Germany NRIs · Capital Gains Tax
Capital gains tax on Indian shares and mutual funds for NRIs in Germany
Selling Indian equity or mutual funds from Germany triggers Indian capital-gains tax — here's the rate, the AMC withholding, and how to reclaim the excess.
India-Germany key facts: capital gains tax
| Default Section 195 rate | 12.5% |
| India-Germany DTAA treaty rate | 12.5% |
| Your saving via the treaty | No rate reduction — see note below |
| Treaty article / basis | Article 13 |
| Your TRC issuing authority | Finanzamt (local tax office, varies by Bundesland) |
Rates reflect India's domestic Section 195 withholding and the India-Germany treaty. Surcharge and cess apply on top where relevant.
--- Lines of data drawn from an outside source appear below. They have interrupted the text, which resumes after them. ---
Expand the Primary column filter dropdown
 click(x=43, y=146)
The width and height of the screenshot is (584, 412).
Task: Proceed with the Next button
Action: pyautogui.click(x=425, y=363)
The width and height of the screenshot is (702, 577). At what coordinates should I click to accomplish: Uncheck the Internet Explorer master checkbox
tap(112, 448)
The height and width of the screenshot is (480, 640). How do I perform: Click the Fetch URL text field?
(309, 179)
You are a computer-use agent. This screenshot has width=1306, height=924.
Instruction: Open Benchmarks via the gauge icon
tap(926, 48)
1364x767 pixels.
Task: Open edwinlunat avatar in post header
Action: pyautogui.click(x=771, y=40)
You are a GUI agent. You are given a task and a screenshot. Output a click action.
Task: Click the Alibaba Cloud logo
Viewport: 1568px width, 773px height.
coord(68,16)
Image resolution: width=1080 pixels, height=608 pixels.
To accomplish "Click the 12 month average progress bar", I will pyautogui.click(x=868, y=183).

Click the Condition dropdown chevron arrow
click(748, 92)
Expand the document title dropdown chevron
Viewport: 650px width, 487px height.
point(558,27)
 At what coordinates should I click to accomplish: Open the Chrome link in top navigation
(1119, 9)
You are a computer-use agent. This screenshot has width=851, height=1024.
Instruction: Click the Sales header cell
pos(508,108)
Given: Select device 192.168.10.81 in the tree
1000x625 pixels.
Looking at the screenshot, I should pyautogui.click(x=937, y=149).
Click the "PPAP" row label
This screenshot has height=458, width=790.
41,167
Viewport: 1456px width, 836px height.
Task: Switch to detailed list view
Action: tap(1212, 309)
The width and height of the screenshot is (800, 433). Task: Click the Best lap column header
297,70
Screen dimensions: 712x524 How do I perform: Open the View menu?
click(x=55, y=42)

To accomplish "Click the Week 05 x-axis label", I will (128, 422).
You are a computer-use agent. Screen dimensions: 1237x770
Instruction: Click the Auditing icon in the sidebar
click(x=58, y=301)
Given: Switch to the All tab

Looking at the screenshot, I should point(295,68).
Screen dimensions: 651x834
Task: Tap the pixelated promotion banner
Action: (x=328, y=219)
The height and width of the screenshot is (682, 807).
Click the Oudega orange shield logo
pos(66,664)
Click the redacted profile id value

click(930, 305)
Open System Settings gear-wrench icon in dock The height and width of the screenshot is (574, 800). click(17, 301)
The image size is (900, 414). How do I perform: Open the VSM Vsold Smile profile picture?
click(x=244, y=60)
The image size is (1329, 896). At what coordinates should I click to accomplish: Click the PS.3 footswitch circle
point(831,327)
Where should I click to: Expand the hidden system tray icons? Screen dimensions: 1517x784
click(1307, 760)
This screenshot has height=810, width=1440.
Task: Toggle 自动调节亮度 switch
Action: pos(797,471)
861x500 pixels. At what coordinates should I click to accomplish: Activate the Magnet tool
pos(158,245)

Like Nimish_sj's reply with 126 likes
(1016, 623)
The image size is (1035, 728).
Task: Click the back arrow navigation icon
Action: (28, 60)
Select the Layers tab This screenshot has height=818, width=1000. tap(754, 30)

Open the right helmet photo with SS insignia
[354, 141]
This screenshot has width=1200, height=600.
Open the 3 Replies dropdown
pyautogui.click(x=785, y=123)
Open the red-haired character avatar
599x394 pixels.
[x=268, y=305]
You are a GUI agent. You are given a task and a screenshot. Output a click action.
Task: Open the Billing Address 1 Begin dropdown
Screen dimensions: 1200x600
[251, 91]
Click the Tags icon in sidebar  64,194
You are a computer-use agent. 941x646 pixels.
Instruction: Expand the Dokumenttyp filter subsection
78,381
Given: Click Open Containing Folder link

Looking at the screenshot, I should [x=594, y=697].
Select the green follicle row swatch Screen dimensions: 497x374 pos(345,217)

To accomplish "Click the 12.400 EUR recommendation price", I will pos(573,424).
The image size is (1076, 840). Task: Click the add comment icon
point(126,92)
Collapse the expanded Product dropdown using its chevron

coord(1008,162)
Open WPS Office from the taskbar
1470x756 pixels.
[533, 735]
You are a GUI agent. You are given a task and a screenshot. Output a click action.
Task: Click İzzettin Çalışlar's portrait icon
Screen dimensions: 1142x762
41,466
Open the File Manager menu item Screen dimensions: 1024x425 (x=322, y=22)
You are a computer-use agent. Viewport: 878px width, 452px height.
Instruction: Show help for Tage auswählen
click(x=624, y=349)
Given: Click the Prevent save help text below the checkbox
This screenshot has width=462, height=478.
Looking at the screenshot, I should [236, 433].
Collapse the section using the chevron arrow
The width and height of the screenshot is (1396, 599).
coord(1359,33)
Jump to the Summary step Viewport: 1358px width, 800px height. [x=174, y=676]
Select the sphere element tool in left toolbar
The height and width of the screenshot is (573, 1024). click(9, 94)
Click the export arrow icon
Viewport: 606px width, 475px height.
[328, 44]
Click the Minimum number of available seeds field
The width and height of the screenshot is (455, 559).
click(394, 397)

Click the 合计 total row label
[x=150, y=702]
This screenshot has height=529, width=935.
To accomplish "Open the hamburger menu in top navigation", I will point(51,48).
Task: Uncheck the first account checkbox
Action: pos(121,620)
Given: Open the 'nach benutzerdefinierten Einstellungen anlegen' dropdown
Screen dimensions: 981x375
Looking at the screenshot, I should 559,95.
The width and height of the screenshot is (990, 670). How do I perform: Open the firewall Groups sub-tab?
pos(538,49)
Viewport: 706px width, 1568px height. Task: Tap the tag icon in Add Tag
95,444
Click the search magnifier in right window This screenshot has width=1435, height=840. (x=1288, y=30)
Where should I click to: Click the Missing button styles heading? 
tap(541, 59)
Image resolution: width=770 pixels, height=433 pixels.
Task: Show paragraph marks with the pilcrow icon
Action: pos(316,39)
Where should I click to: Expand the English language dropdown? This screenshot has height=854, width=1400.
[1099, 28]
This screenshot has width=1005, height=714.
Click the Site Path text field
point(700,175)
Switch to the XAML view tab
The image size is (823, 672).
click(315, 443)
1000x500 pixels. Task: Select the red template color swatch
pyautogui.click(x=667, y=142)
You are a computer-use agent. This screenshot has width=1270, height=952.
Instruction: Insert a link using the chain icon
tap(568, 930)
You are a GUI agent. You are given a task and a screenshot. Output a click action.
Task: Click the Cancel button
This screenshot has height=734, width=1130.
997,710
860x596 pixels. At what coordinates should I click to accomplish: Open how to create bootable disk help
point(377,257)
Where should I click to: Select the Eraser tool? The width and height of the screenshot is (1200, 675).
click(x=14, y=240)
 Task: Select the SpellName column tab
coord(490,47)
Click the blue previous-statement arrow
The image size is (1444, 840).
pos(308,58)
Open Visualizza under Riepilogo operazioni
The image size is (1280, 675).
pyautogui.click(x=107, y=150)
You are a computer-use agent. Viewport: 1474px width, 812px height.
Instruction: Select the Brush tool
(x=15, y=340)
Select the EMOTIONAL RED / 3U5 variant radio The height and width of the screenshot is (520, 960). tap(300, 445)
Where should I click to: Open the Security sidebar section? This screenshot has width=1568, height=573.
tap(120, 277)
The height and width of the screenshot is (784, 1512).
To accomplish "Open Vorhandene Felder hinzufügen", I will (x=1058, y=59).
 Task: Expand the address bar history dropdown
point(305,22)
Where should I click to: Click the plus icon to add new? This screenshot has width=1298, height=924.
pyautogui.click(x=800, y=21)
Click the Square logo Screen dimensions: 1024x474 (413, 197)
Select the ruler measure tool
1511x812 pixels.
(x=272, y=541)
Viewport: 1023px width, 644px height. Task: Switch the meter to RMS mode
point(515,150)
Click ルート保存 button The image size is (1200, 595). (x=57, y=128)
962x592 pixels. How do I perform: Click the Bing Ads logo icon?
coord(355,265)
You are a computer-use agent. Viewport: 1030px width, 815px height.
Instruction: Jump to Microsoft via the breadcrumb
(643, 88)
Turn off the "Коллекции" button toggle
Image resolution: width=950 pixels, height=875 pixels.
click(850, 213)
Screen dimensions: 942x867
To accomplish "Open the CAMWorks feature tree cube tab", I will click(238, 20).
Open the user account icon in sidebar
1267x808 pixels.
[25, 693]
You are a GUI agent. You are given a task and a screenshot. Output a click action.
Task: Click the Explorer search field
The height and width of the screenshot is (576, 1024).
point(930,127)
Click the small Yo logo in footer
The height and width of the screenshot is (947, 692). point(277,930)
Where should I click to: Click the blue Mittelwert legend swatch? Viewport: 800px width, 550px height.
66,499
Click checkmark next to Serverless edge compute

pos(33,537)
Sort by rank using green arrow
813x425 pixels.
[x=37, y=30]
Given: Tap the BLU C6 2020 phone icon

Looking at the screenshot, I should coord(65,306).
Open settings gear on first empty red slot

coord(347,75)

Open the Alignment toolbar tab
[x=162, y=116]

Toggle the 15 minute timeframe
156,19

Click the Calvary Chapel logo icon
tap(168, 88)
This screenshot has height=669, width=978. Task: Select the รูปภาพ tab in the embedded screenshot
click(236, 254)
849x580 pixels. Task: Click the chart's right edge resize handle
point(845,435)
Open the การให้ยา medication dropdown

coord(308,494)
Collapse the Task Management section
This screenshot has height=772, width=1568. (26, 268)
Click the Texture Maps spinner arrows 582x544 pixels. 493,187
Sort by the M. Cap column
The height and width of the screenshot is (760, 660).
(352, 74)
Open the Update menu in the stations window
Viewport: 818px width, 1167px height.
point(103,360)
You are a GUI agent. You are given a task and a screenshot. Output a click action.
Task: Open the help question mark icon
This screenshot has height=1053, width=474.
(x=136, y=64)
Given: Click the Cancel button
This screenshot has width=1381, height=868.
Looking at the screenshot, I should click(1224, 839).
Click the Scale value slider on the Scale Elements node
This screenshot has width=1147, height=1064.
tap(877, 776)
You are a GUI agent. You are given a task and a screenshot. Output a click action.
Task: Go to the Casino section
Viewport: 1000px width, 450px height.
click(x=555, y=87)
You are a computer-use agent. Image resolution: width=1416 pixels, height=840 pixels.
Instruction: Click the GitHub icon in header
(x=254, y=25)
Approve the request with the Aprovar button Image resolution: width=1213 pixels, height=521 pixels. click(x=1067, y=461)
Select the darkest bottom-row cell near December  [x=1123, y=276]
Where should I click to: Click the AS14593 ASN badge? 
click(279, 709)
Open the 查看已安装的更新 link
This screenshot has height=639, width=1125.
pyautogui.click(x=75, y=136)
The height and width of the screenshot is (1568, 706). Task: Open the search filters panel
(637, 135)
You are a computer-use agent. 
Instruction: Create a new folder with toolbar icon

How it works on the India side
Indian capital-gains tax on equity and equity mutual funds follows Sections 111A and 112A: long-term gains (held over a year) are taxed at 12.5% above a ₹1.25 lakh annual exemption, and short-term gains at 20%, after the Budget 2024 changes. For an NRI, the AMC or broker deducts TDS on the gain at redemption — and because they apply a flat slab without your personal exemption or full holding-period detail, the deduction is frequently more than your real liability.
The correction happens on your return. You compute the gain properly across all your folios and brokers, apply the exemption and the right rate per holding period, and set the TDS already deducted against it. Where the TDS exceeded the actual tax — which is common once the exemption is applied — the excess is refunded. Getting the cost basis right across multiple brokers is the part that most often goes wrong.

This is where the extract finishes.